The Nevelskoy Strait (Пролив Невельско́го) is a strait within the Strait of Tartary located at the narrowest point between Sakhalin and the Asian mainland. The Nevelskoy Strait is administratively part of Russia on the border between Khabarovsk Krai and Sakhalin Oblast in the Russian Far East region.

==Geography==
The Nevelskoy Strait is a "strait within a strait" in the Strait of Tartary, which connects the Sea of Japan and the Sea of Okhotsk between the island of Sakhalin and the Asian mainland in Northeast Asia. The Nevelskoy Strait connects the southern main body of the Strait of Tartary with the northern Amur Liman, the estuary of the Amur River. The Nevelskoy Strait is formed by the narrowest point between Sakhalian and the Asian mainland, and features a number of small capes and bays. Cape Lazarev, the largest cape, forms the narrow-most section of the Nevelskoy Strait as it projects towards Cape Pogibi.

Politically, the Nevelskoy Strait is territory of Russia, in the Russian Far East region on the border between the Russian federal subjects of Khabarovsk Krai and Sakhalin Oblast. The Nevelskoy Strait region is sparsely populated with Pogibi and Lazarev as the only significant settlements, located on the opposite sides of the strait at Cape Lazarev.

- Length: 56 km
- Width (narrowest): 7.3 km
- Fairway depth: 7.2 m

==History==
The Nevelskoy Strait was named in honor of Captain Gennady Nevelskoy, an early Russian explorer of the Russian Far East and founder of Nikolayevsk-on-Amur, the first Russian settlement in the region. In 1849, Nevelskoy had definitively established that the Strait of Tartary is connected with the Amur estuary, and thus is in fact a strait, and not a bay. Nevelskoy was also unknowingly the third outlander to prove Sakhalin was an island and not connected to the Asian mainland.
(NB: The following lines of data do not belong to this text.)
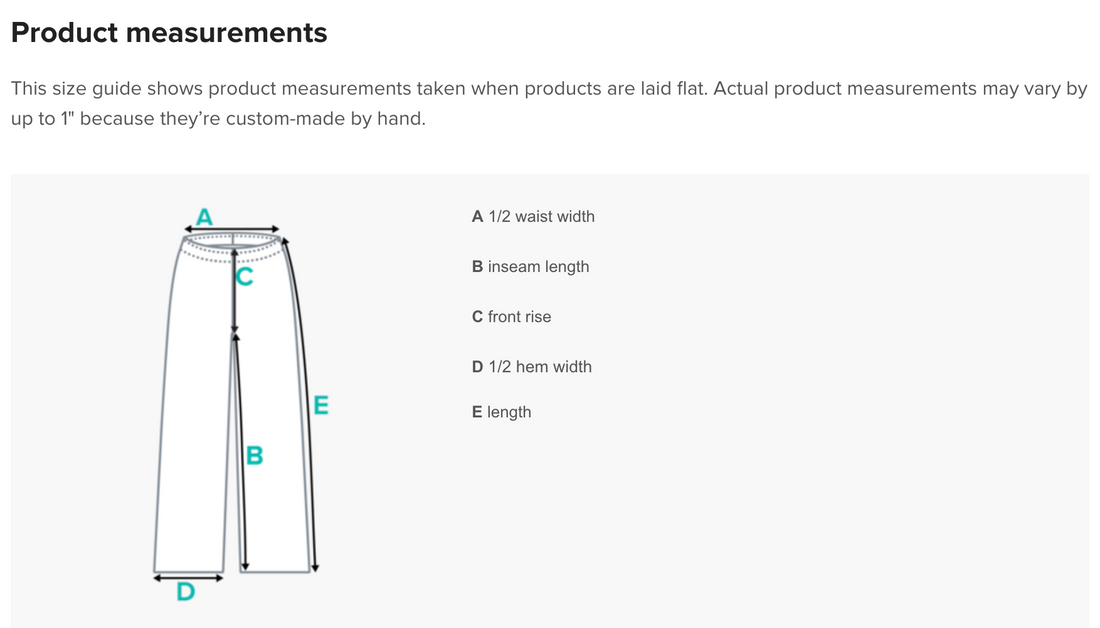Click the right pant leg hem in the diagram
Viewport: 1100px width, 628px height.
(275, 570)
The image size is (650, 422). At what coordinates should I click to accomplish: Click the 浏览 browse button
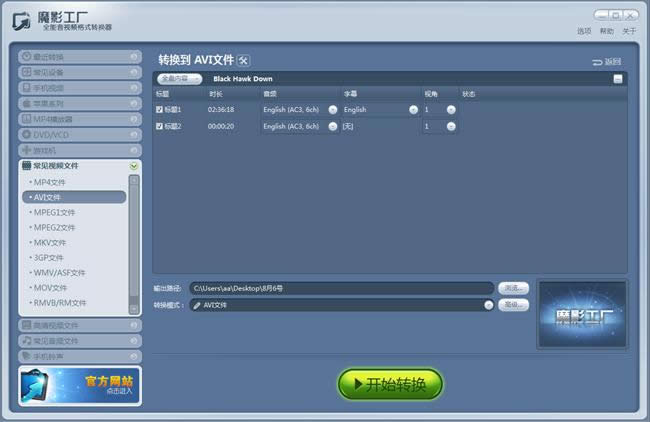[x=513, y=288]
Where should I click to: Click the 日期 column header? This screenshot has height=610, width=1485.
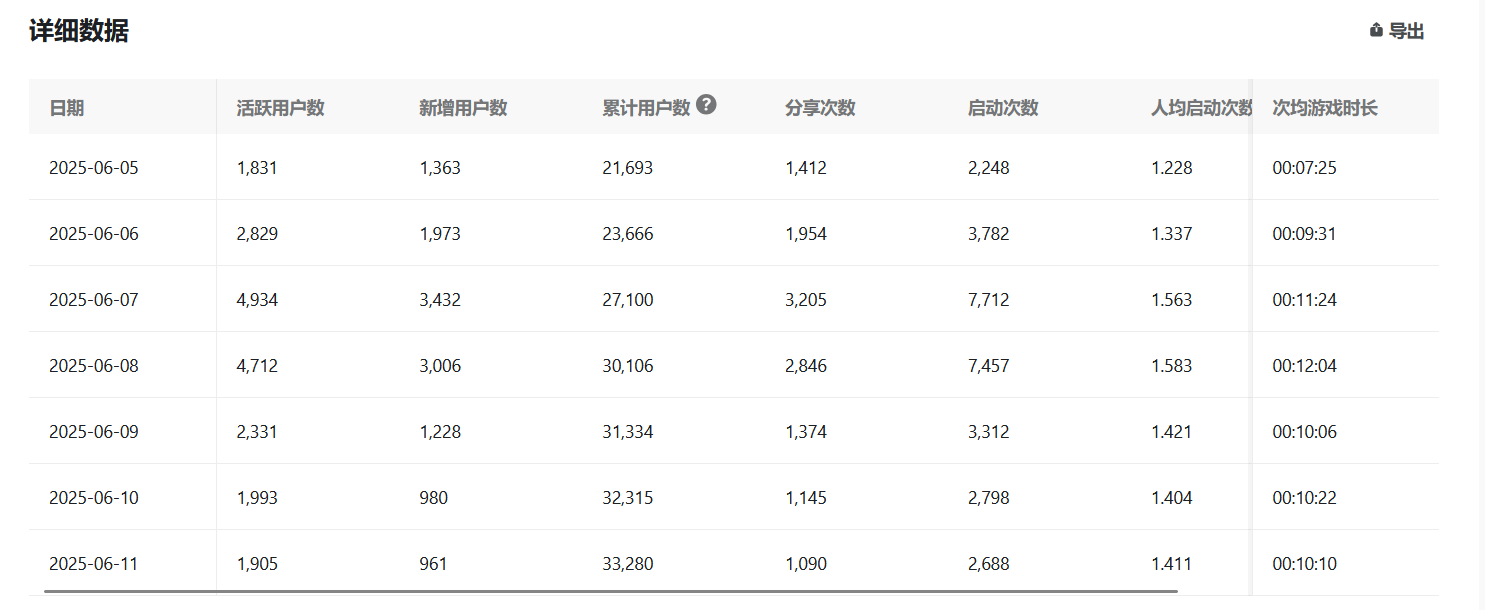pos(67,108)
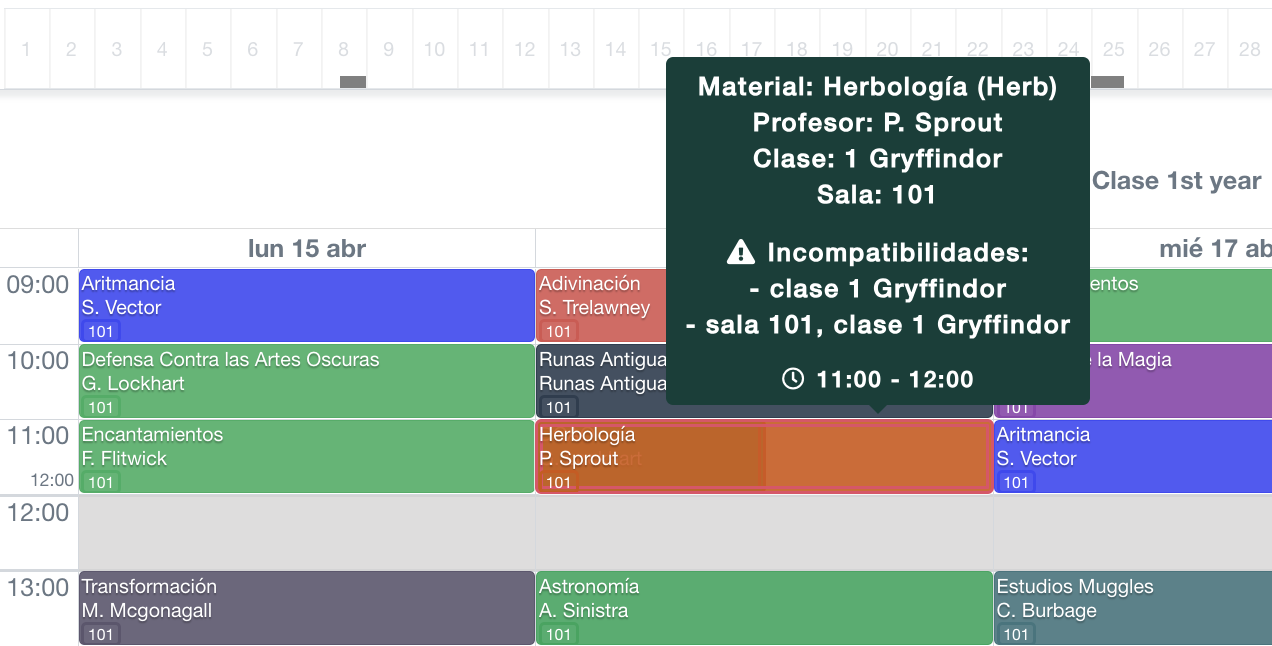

The Nevelskoy Strait's strategic location has made it the subject of numerous proposed projects connecting Sakhalin and the mainland. The Soviet Union began construction of the Sakhalin Tunnel under the strait in 1950, which continued until the death of Joseph Stalin in 1953, when the works were postponed then effectively abandoned. In July 2018, Russia's president Vladimir Putin commissioned an analysis of a proposal to build a bridge to Sakhalin. Putin said that the project is very important for Sakhalin's residents and would be a major factor in encouraging people to remain in the region and also boost the development of neighboring Khabarovsk Krai. Putin said that he has instructed the government to analyse this matter, particularly its economic aspects.